▶ _Try it_
In the answer, each line must appear exactly as in the records, and no picture may appear.

··········

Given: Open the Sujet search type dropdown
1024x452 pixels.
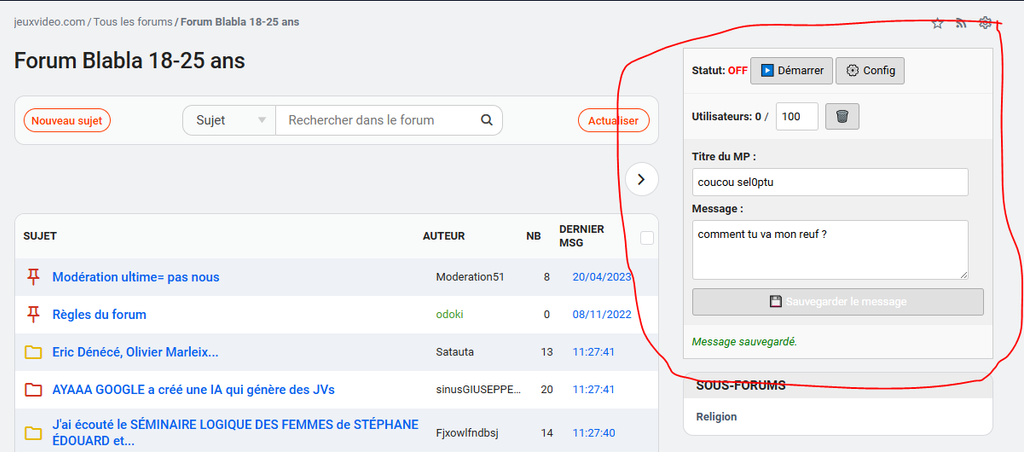Looking at the screenshot, I should click(x=229, y=120).
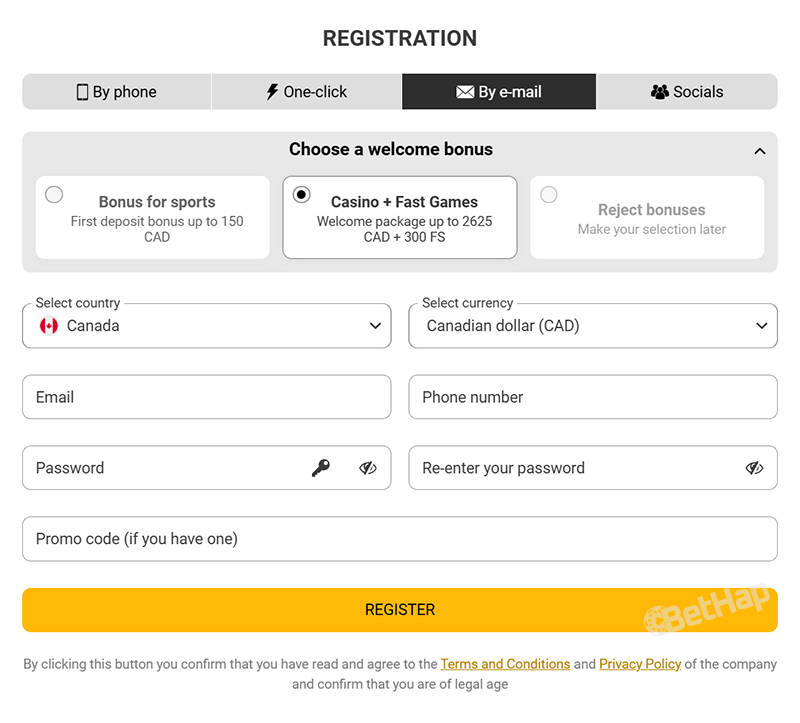Click the envelope icon on By e-mail tab
Screen dimensions: 800x723
[x=464, y=91]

··········

▶ _Solution to the problem_
Given: Open the Sujet search type dropdown
1024x452 pixels.
Looking at the screenshot, I should click(x=229, y=120).
Click the envelope icon on By e-mail tab
Screen dimensions: 800x723
[x=464, y=91]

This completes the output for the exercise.